Chad Smith, the principal chief of the Cherokee Nation from 1999 to 2011, has been a powerful force in building businesses and working toward self-sufficiency for Native American nations. He has devoted the majority of his adult life to rebuilding the Cherokee Nation and helping Cherokees learn how to help themselves. When he was principal chief, the Cherokee Nation grew its assets from $150 million to $1.2 billion, increased business profits 2,000 percent, improved healthcare services from $18 million to $310 million, created 6,000 jobs, and dramatically advanced its education, language, and cultural preservation programs. The Cherokee Nation’s success is a direct result of his principle-based leadership and his “Point A to Point B” leadership model. This model works for businesses, governments, and people in everyday life situations. His book “Leadership Lessons from the Cherokee Nation” describing this model has been published by McGraw-Hill.

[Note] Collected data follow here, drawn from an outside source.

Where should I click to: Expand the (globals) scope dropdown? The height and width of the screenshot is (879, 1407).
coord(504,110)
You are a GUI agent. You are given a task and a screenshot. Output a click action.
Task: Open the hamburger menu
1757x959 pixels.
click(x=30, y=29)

His efforts outside of the government and business arenas are diversified. He is a renowned legal scholar and accomplished public speaker; has published Cherokee art, culture, and history books; produced 10 Cherokee Nation Youth Choir CDs in the Cherokee language; enjoys rebuilding old Studebaker cars; was inducted into the National Wrestling Hall of Fame; rappelled from a 19-story hotel to raise money for Special Olympics; and bicycled the entire 980-mile Trail of Tears as part of a Cherokee youth leadership exercise.

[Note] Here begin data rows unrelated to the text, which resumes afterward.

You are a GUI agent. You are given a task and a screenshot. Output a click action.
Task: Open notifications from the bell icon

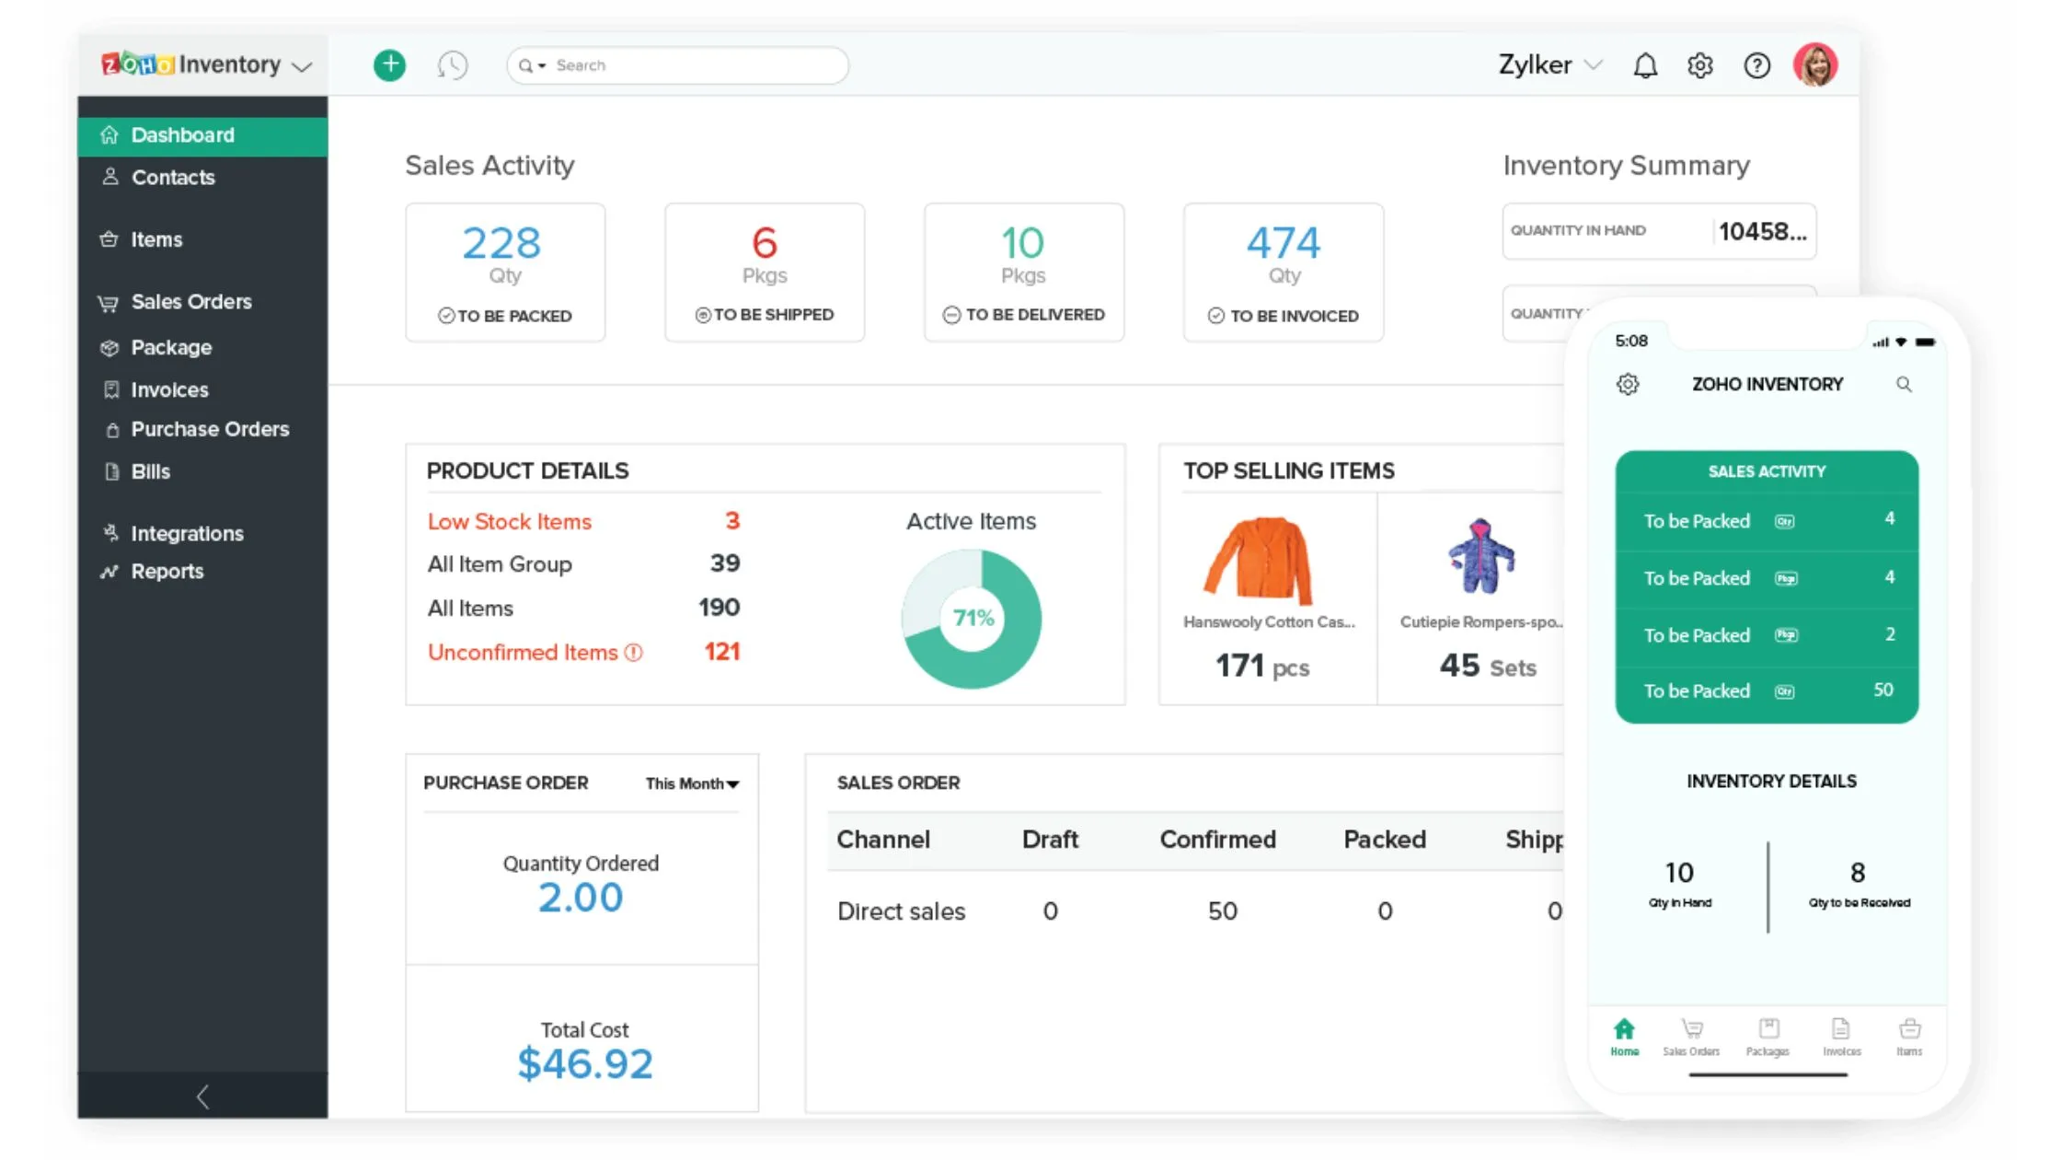click(1645, 64)
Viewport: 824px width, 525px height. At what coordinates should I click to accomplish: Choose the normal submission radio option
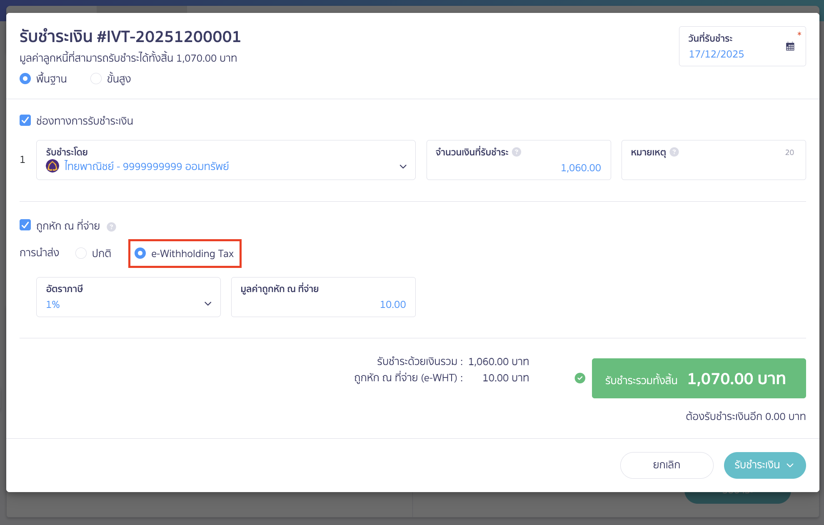coord(81,253)
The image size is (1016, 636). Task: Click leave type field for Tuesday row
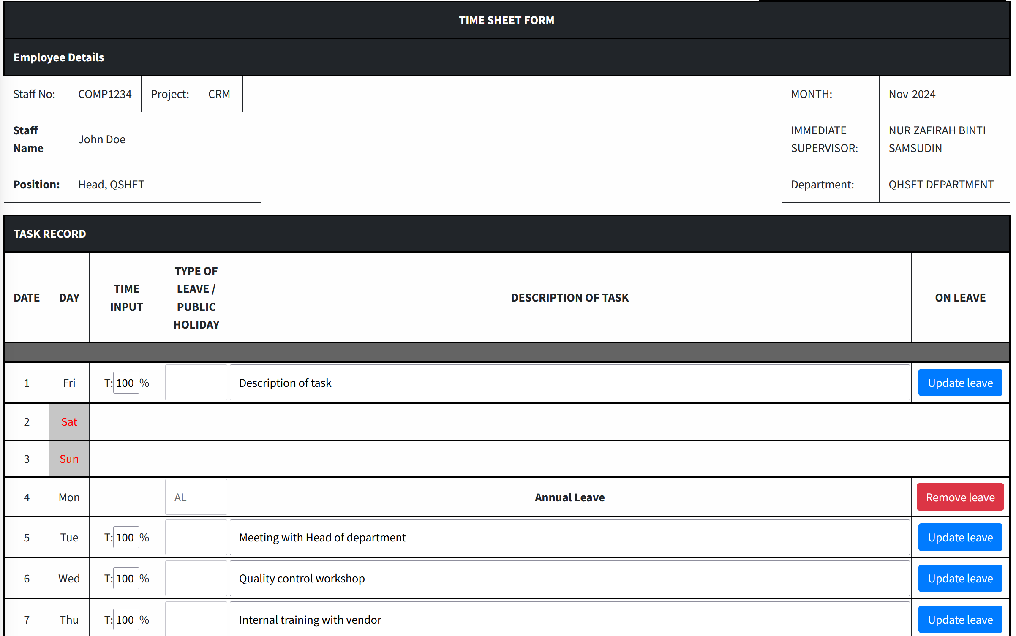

He earned his BS Ed from the University of Georgia, 1973; MPA from University of Wisconsin, 1975; JD from the University of Tulsa, 1980; and MBA from the University of Nevada-Las Vegas, 2008. He has been an ironworker, tax lawyer, assistant district attorney, public defender, visiting professor at Dartmouth College, and principal chief.
He lives in Tahlequah, Oklahoma, with his wife, Bobbie Gail Smith, a first language Cherokee speaker who translates English into Cherokee. He has a leadership and organization consulting practice, which includes public speaking, writing, and development of leadership projects, such as the Vision Center, a hands-on career exploration center. He also practices Indian law.